What is needed: Leave no line out; reproduce the listing exactly.

The records:
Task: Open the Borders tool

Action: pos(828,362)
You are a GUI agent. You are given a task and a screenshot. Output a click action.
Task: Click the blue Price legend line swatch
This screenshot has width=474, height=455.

Answer area:
Task: Open the Borders tool

Action: pos(828,362)
You are a GUI agent. You are given a task and a screenshot. Output a click action.
Task: Click the blue Price legend line swatch
This screenshot has width=474, height=455.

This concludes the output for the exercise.